No coverage components ran for this PR.

[chrono-kw]

Review summary: looks good to merge — clean, well-scoped, with a few non-blocking robustness notes

This is purely additive under integrations/compute-pool-service/ (sits alongside integrations/openclaw and integrations/oracle). No NyxID core changes — no backend routes, collections, model changes, or deletions — and CI's Rust/CLI/frontend jobs correctly skip. The architecture decision to keep the compute queue out of core and register it as a normal custom service behind the proxy + Credential Node is the right call, and the queue design cleanly mirrors the Oracle relay (worker-pull, lease/ack/result, client_ref idempotency, retention TTL, metadata-only logging).

Security hygiene is solid: constant-time token compare (hash → timingSafeEqual), separate consumer/worker tokens, startup refuses to run without both unless COMPUTE_POOL_DEV_INSECURE=1, 8 MB body cap, worker-label + capability sanitization, atomic 0600 store writes, no secrets logged, .gitignore excludes .env + the store. The server makes no outbound requests, so there's no SSRF surface; only the worker fetches operator-provided URLs.

Approving in spirit for a v0.1 reference integration. The items below are follow-ups, none blocking.

Minor issues

1. Concurrent saveStore() can corrupt the store. Every mutating request writes to one fixed ${STORE_PATH}.tmp then renames. Two near-simultaneous requests in the same process can interleave writes to that tmp file; a corrupt tmp gets renamed in, and the next loadStore() silently falls back to an empty store (total task loss).
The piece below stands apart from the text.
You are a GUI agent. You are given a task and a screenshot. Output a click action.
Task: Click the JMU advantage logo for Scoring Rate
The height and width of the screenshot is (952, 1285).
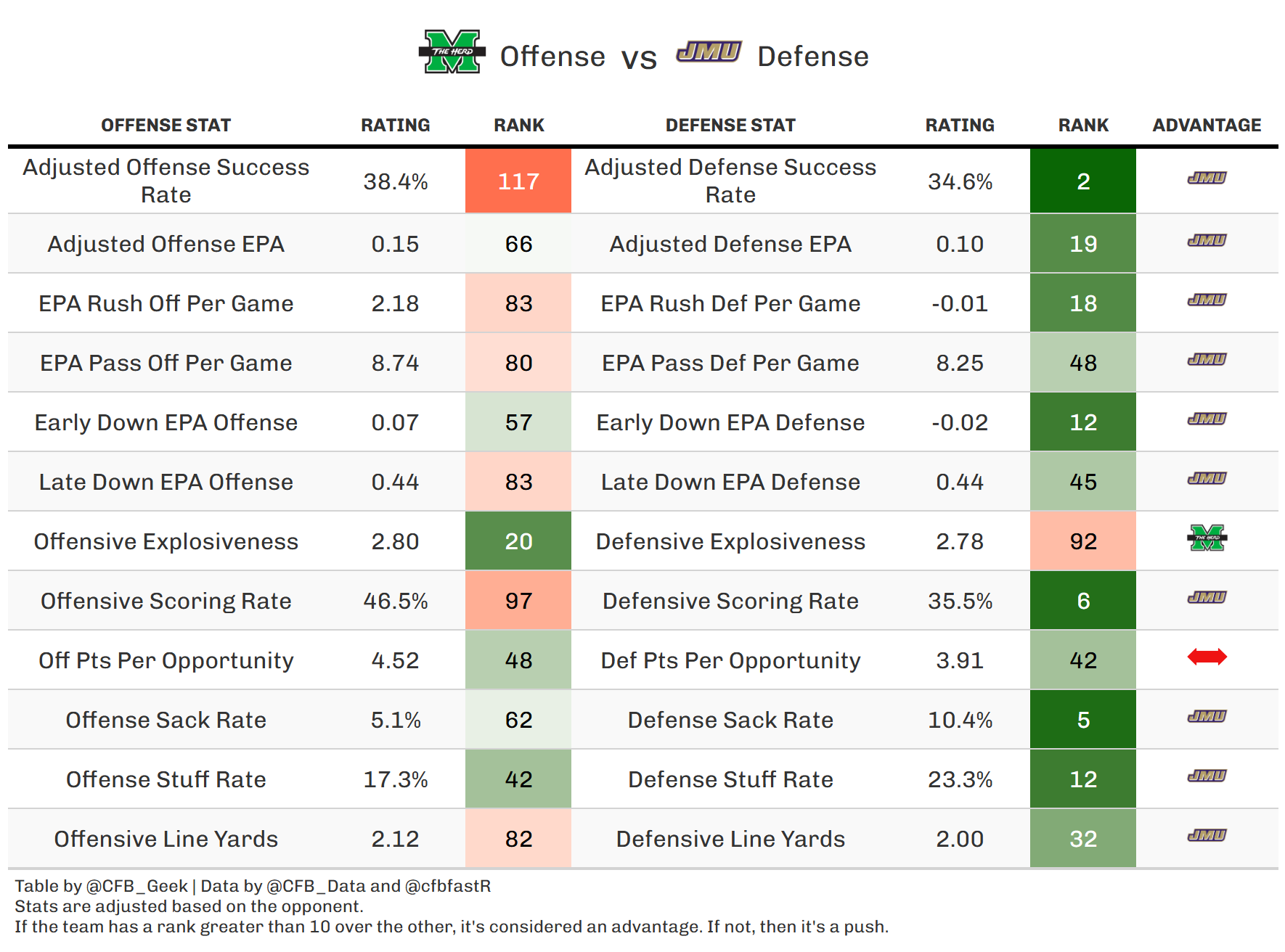click(x=1207, y=598)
This is concurrent-request, not just multi-process — a small write queue/mutex around saveStore would be cheap insurance even for the JSON backend.
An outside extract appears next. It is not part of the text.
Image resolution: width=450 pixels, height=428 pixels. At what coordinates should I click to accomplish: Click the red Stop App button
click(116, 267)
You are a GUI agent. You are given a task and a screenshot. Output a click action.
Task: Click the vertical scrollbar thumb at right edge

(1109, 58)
2. A transient /worker/ack failure fails the whole task. In executeWithHeartbeats, if an ack postJson throws (network blip), the Promise.race rejects → the task is reported failed, and the in-flight local request is not aborted (it runs on, orphaned, wasting compute). Acks should be best-effort / retried rather than fatal.

3. Lease vs. request-timeout ordering. Worker --request-timeout-secs defaults to 4h while the server lease COMPUTE_POOL_TASK_TIMEOUT_SECS defaults to 2h. It works in practice because each 30s ack refreshes the lease, but if acks are disrupted on a long task the lease can expire → requeue → double-dispatch. Consider making the lease ≥ request timeout, or document the dependency.

4. No per-consumer task ownership. Anyone holding the single API token can GET/cancel any task_id. Risk is low (v4 UUIDs are unguessable, per-user scoping is NyxID's job upstream), but worth stating that consumers sharing the service token can read each other's tasks by id.

5. Tests are syntax-only (node --check). Fine for a reference integration, but there's no functional coverage of the claim/lease/requeue/cancel state machine — the part most likely to regress.

6. Small doc gaps. openapi.yaml omits the 409 task_terminal cancel response (and, by design, the worker endpoints); servers: says localhost while the default bind is 127.0.0.1.

Items 1 and 2 are the ones I'd most want addressed before this sees real concurrent traffic; the rest are documentation/polish.

[AlyciaBHZ]

Addressed the two robustness notes that are most relevant before real concurrent traffic:

• Serialized JSON store writes through a process-local save queue and unique per-write tmp file, so concurrent requests in one process no longer race on the same tmp path.
• Made worker ack failures retryable. Transient /worker/ack errors no longer immediately fail the task; after --max-ack-failures consecutive failures, the worker aborts the local request and reports failure so compute is not orphaned.

Also tightened the docs/spec items:

• Documented the lease/ack relationship and the single consumer token task-visibility boundary.
• Updated OpenAPI server URL to 127.0.0.1 and added the 409 task_terminal cancel response.
• Re-ran node --check for server.mjs and worker.mjs, plus git diff --check.

Leaving functional state-machine tests and durable storage as follow-up work for when this reference integration grows beyond the smoke-test JSON backend.